The call is coming from inside the House—and the Senate.
Though it was hardly a surprise that the launching of a formal impeachment inquiry into President Joe Biden would be received icily by Democrats, it seems Speaker Kevin McCarthy (R-CA) and his allies will also have to contend with discontented lawmakers within their own ranks.
A number of Senate Republicans who spoke to The Hill on Tuesday did not mince words about the announcement, with one anonymous legislator labeling it “a fool’s errand.”
“It’s a waste of time,” that senator said, explaining that, even if the House could force through a vote to impeach Biden, the Democrat-controlled Senate would never allow it to go through.

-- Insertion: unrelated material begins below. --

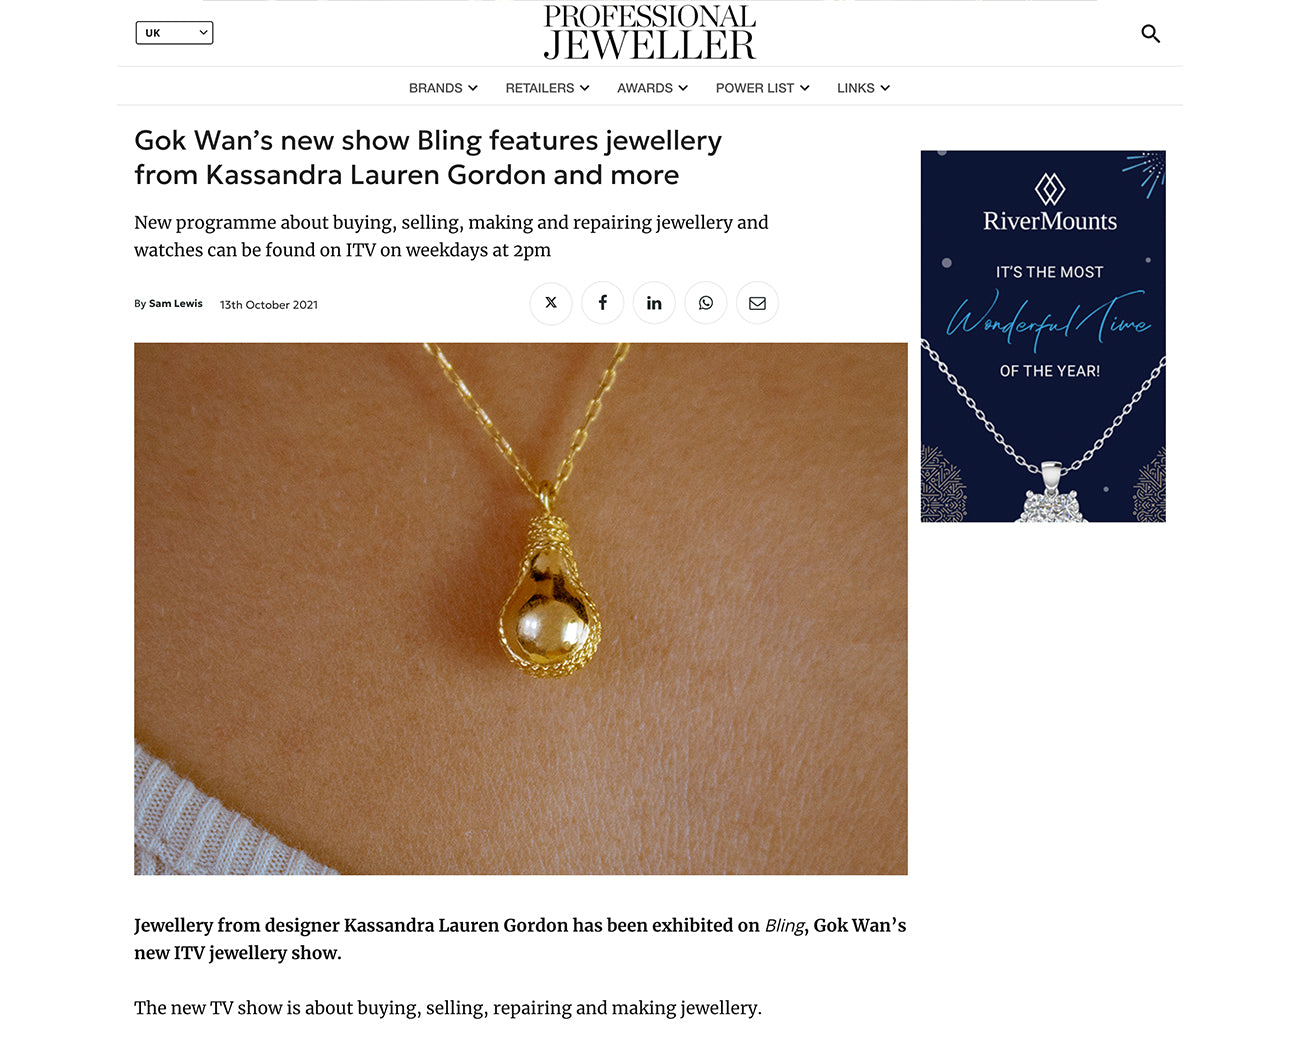Image resolution: width=1300 pixels, height=1041 pixels.
Task: Go to Professional Jeweller homepage logo
Action: point(650,33)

“Maybe this is just Kevin giving people their binkie to get through the shutdown,” they speculated, referring to a looming Sept. 30 deadline to pass a continuing resolution and stop the government from grinding to a halt.
Sen. Lisa Murkowski (R-AK) full-throatedly criticized the choice to move forward with an inquiry. “The bar for impeachment seems to get lower and lower every year,” she said, according to Reuters. She told other reporters that the process would distract from Congress’ ability to pass the dozen-odd bills needed to avert a shutdown.
Sen. John Thune (R-SD), the minority whip, was diplomatic in his response, telling reporters that he didn’t think “it’d be advantageous if this thing went further, with all the other things we have to do.”
Other Republican senators were less than enthusiastic about possible impeachment proceedings.
“I’m not for going through another damn trial to be honest with you,” Sen. Tommy Tuberville (R-AL) told CNN on Monday.
Tuberville said he didn’t believe House Republicans had “enough time” to see an impeachment through, given that 2024 is an election year. He warned his colleagues: “You better have an ironclad case… Make sure you got what you need to have. Don’t be guessing. Don’t just be throwing mud.”
Sen. Shelley Moore Capito (R-WV) called the move “frustrating,” sounding resigned as she pointed out to The Hill that she hadn’t seen any actual evidence of impeachable offenses. “I’m going to default to the position that the House is going to do what the House is going to do, and we’ll have to react to that,” she said.
The mood was similarly tepid in the other congressional chamber. Even members of the far-right House Freedom Caucus, the body to which McCarthy was widely seen as capitulating in announcing the inquiry, weren’t satisfied. Mere minutes after the speaker’s announcement, Rep. Matt Gaetz (R-FL) slammed McCarthy for not having gone far enough.
“This is a baby step following weeks of pressure from House conservatives to do more. We must move faster,” he said from the House floor. Gaetz also shoehorned in a now daily threat that he would begin the process of attempting to oust McCarthy if he was not brought into “immediate total compliance” with the caucus’ demands.
Among the senators who did express support for the inquiry were Sen. Josh Hawley (R-MO), Sen. Mike Braun (R-IN), Sen. Roger Marshall (R-KS), and Sen. Steve Daines (R-MT).
“It’s clear President Biden and his son have engaged in corruption,” Daines said, per Reuters. “I’ll let the House do its job, but I’ll be ready to be a juror if there’s an impeachment.”
Sen. Mitt Romney (R-UT), the only Republican to vote to convict Donald Trump in his first impeachment trial, voiced cautious approval for a probe into Biden’s activities as president.
“The fact that the White House has been singularly silent and has coddled Hunter Biden suggests that an inquiry is not inappropriate,” he said. “That’s very different from an impeachment. Actual impeachment would require the evidence of a high crime or misdemeanor. That has not been alleged.”
Democrats, on the other hand, roundly and predictably denounced the inquiry. The best reaction of the day undoubtedly came from Sen. John Fetterman, who wiggled his fingers and made spooky noises when asked about it.
“Oh my God, really?” he wailed, his hands on his temples. “Oh my gosh. Oh, it’s devastating. Ooooh, don’t do it, please don’t do it. Oh no, oh no.”